As part of its response to the public consultation, the ESC has published a policy statement that outlines key priorities and gives concrete recommendations to improve the current regulatory framework and enhance patient access to safe, high-quality and innovative devices.
- Protecting access to "disappearing devices": Implement a clear, responsive policy for issuing EU-wide derogations, including an assessment of the impact of device withdrawals on clinical practice, in close cooperation with patients' and healthcare professionals' organizations.
- Expanding the use of clinical expertise: Extend the role of expert panels earlier in the regulatory process to provide advice on clinical assessments and involve healthcare professional organizations in developing guidance and specifications.

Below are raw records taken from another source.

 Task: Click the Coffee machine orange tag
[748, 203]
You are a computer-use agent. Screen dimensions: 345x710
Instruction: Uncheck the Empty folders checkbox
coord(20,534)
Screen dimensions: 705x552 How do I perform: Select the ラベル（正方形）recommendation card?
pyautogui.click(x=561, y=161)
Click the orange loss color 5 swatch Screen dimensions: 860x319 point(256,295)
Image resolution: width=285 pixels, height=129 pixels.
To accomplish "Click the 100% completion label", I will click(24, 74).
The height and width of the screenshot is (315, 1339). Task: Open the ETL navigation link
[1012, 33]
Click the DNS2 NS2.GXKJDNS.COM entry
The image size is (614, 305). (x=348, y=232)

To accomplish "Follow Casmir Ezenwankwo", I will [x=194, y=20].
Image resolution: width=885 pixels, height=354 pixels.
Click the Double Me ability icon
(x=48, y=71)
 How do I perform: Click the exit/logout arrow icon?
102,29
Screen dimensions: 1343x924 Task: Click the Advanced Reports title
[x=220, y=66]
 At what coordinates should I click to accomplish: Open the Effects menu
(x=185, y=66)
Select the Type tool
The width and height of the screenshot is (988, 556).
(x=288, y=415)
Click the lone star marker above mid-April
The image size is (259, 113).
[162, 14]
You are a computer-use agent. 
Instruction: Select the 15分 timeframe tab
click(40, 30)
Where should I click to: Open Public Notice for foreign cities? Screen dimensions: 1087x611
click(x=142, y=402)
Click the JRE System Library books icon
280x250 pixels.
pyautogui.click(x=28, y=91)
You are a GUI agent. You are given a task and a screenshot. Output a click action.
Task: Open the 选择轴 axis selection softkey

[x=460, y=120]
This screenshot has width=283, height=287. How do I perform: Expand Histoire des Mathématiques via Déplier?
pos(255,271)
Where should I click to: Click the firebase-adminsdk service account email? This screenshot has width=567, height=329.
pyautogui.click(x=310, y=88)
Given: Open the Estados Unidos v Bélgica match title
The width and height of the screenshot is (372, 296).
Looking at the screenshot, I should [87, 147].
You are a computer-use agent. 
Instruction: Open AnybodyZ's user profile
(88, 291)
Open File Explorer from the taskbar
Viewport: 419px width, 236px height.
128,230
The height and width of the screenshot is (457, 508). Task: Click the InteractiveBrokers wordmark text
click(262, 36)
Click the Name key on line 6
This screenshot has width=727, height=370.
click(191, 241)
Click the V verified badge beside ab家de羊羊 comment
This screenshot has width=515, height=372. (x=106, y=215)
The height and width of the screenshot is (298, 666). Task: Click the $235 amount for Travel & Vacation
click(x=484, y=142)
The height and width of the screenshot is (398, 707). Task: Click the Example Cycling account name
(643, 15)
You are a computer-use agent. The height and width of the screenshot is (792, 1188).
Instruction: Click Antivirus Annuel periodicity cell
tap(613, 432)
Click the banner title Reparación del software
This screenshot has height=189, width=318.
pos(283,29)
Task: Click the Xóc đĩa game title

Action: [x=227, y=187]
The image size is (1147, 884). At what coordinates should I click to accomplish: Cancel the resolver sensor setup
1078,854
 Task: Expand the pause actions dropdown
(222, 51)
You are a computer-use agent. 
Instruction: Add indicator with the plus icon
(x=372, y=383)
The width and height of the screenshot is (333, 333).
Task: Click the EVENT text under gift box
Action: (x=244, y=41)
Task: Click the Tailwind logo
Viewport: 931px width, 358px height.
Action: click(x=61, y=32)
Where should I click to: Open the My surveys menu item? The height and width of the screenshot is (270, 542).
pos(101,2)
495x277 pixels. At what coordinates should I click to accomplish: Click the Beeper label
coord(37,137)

- Enhancing the governance of the regulatory framework: Entrust a single Agency with the task of coordinating clinical evidence generation, working in conjunction with national authorities and notified bodies to ensure high-quality clinical trials and streamlined approval for lower-risk devices.
- Tackling the technology gap: Introduce special regulatory pathways for breakthrough, orphan and paediatric devices, with clear eligibility criteria and early dialogue between developers, regulators, and healthcare professionals.
- Improving transparency and data availability: Strengthen data collection and ensure the establishment of a functional data infrastructure at the EU level to facilitate post-market surveillance and monitor medical device safety and performance. Public funding to support European registries should also be ensured to leverage the full potential of Real World Data and in line with the EHDS implementation.
- Improving the clinical trial eco-system for cardiovascular devices: Enhance coordination of multi-state clinical investigations across the EU and establish clear early advisory mechanisms, supported by healthcare professionals and regulatory experts.
- Impact on AI and Digital Health innovations: Clarify regulatory requirements for AI-enabled medical devices within the MDR and establish a unified European framework for evaluating clinical evidence, promoting innovation while maintaining safety standards.
- Reprocessing of medical devices: Promote a harmonized approach to the safe reprocessing of medical devices across EU Member States, ensuring patient safety while reducing environmental impact.
The ESC emphasises the need for an inclusive dialogue with healthcare professionals throughout the process and looks forward to continuing its engagement with EU institutions and stakeholders to ensure the MDR revision supports Europe's healthcare systems, professionals, and most importantly, patients.